一足お先に共同作業をする姿を見たからか、御闇がやけにニヤニヤしていた。
「キミはずいぶん楽しそうじゃないか。私が献身的に動いているのが、そんなに面白いのか?」
「たまーに旦那さんを気遣って声をかける様が、普段の喋り方とギャップがあって‥‥ね」
それを聞いたあずさは、顔を真っ赤にして「次に会った時は覚えてろ!」と意味のない脅しを口にした。
御闇は『そんなあなたが面白い』と言わんばかりに「はいはい、わかりましたよ」と笑いながら答える。
自分たちで行える作業を終えると、あずさと新郎、そしてタケルは能力者たちにお礼を述べた。
仕事を終えて安心したからか、浩一は教会の長椅子でごろんと横になり、今ではすっかり寝こけている。
ホアキンは「さぞ寝心地がいいことだろう」と微笑む。確かに、なかなか居眠りできる場所ではない。
そんな中、ガナドゥールが「自分の報酬を返したい」と申し出たが、そこはあずさが丁重にお断りした。
そんなこともあろうかとばかりに、牧師はささやかな金額の入った封筒を差し出す。結婚祝いのようだ。
それを見たタケルは「あのお説教で十分やと思うけどなぁ〜」と笑いながら、横目であずさの顔を見た。

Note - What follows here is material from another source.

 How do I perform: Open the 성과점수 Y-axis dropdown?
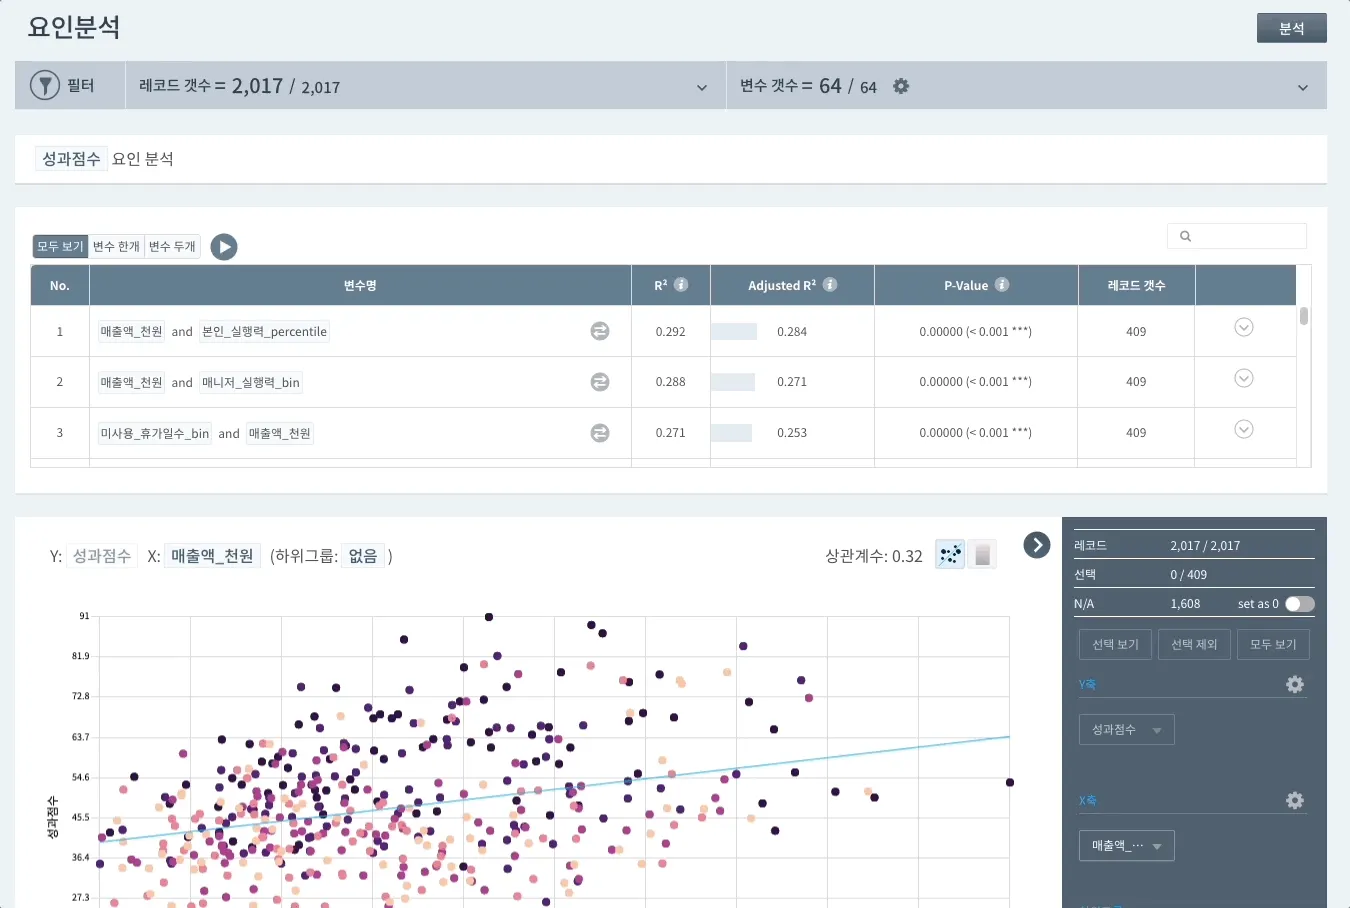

「の、能力者が戦わないのは‥‥そ、そう。こ、粉のない屋台と一緒なんだっ!」
「粉がない時は、ソースの研究でもするわ。そういうことやね、牧師さん?」
「タケルさんのおっしゃる通りです。戦うだけが我々の仕事ではありません」
言葉を喋らせたら、牧師と関西人にはかなわない。あずさはこのふたりの前ではぐうの音も出なかった。
あずさは当日に使うはずのブーケを、ガーネットに手渡した。
「女の子がひとりだったから、悩まずに済んだ。もらってほしいんだ。いつか幸せになってほしいから」
ひとりの女性として何か思うところがあるのか、あずさは何のためらいもなくそれを差し出す。

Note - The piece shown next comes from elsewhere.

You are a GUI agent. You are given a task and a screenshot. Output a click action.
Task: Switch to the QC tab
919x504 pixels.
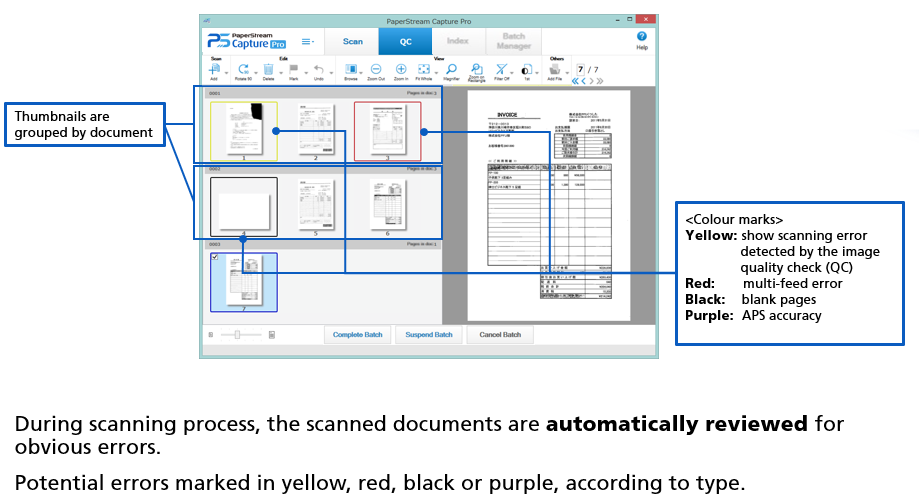coord(405,42)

するとガーネットは小さくお辞儀をするとそれを手にし、感謝の言葉を口にした。
「ありがとうございます。花は、嫌いじゃありません。大事にいたします」
御闇とタケルは、ここぞとばかりに盛大にズッコケた。ふたりとも「いやいやいやいや」と輪唱する。
しかしあずさだけは何も言わず、穏やかな笑みを浮かべながら、静かに彼女の赤い髪をやさしく撫でた。
女同士だからこそ、わかることもある。ホアキンはそう思いながら、南国の青空にふたりの幸せを祈った。